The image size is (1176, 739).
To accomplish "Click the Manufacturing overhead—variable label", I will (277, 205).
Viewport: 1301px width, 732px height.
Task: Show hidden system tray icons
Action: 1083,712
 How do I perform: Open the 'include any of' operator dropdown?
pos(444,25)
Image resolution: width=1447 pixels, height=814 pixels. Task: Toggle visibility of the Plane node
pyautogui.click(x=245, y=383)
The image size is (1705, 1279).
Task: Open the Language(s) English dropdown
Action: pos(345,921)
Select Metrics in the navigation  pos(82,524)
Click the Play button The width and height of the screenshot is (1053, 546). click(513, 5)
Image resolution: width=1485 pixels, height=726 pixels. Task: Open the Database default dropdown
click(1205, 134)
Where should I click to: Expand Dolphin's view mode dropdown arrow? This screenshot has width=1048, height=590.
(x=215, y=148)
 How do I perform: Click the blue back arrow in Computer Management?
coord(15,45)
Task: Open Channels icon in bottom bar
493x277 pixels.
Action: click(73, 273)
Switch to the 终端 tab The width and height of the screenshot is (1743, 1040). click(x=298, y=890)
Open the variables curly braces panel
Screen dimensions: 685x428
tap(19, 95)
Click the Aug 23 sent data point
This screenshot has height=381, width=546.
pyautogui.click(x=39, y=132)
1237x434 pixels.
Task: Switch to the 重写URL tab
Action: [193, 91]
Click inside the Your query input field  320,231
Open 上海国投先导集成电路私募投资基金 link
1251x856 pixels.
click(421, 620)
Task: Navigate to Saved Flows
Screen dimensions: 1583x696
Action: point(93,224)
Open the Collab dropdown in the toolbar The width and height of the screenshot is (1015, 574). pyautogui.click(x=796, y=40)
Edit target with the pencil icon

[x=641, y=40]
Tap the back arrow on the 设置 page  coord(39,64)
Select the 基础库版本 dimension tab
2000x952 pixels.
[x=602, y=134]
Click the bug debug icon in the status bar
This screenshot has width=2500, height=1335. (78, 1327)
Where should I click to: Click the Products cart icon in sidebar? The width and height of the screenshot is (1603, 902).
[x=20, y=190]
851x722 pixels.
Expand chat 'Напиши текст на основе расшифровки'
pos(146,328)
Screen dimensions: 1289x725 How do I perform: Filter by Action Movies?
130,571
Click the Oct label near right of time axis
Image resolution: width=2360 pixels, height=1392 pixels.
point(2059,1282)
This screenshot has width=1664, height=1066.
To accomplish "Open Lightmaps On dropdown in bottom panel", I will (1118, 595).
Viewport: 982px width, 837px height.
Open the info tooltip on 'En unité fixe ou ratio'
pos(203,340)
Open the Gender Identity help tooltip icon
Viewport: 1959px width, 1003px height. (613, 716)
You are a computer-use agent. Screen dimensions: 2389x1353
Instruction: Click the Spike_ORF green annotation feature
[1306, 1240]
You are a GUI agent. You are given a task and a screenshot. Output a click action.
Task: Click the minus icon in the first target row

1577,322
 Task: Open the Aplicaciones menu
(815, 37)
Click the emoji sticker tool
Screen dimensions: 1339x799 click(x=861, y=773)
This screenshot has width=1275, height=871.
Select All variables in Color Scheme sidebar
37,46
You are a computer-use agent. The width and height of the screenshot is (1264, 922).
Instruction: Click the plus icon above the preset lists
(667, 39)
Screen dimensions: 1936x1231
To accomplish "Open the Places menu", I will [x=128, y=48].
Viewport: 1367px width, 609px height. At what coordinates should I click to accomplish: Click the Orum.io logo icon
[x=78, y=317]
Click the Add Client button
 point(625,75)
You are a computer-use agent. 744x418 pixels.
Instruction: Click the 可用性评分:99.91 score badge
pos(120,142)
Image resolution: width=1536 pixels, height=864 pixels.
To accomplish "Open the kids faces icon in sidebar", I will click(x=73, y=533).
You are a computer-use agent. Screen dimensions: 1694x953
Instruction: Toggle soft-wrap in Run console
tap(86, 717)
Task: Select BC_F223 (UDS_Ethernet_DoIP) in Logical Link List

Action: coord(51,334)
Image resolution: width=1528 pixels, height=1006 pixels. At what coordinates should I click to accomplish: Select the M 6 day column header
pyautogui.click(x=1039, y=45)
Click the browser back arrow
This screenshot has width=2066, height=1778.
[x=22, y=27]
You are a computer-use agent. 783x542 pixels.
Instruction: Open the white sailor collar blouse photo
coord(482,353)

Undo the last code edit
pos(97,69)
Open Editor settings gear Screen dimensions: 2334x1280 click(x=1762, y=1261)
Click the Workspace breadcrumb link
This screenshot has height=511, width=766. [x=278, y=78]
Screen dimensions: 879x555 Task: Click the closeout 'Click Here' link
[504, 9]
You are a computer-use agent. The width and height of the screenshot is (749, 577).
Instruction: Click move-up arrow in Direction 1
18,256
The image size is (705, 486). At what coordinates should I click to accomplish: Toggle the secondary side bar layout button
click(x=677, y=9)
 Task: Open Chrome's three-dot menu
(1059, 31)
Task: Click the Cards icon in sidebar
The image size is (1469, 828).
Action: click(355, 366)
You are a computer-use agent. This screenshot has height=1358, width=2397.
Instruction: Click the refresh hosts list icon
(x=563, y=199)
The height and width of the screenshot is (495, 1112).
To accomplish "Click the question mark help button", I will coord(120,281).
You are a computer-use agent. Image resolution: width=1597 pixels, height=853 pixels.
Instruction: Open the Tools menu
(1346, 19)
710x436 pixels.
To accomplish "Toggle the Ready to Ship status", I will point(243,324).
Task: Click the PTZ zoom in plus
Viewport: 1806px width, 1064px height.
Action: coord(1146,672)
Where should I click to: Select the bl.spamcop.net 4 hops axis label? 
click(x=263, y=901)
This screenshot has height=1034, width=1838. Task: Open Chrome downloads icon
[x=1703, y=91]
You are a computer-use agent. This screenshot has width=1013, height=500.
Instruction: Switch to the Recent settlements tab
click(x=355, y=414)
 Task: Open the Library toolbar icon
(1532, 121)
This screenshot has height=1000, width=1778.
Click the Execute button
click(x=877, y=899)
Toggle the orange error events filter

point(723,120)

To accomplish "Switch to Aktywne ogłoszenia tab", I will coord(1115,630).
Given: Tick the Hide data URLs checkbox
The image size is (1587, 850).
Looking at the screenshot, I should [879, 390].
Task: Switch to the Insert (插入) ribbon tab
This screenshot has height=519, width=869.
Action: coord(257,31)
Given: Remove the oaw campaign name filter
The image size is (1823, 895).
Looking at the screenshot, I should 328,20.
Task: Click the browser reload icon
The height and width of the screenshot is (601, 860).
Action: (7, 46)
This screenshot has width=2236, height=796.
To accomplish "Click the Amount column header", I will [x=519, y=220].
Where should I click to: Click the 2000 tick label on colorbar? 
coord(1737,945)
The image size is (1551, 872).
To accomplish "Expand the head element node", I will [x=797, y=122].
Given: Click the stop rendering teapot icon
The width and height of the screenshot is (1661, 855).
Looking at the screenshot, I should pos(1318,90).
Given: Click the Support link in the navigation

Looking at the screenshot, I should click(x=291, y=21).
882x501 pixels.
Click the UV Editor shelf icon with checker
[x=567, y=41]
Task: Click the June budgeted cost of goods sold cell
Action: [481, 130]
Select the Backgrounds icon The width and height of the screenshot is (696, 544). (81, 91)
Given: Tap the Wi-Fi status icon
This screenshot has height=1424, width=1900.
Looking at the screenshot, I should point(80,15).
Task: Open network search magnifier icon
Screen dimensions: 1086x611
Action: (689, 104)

--*--

Among the lines of the material, find those holding the word "bottom" and return them.

◆ Solution to the exercise ◆
Task: Open Channels icon in bottom bar
To accomplish "Open Lightmaps On dropdown in bottom panel", I will (1118, 595).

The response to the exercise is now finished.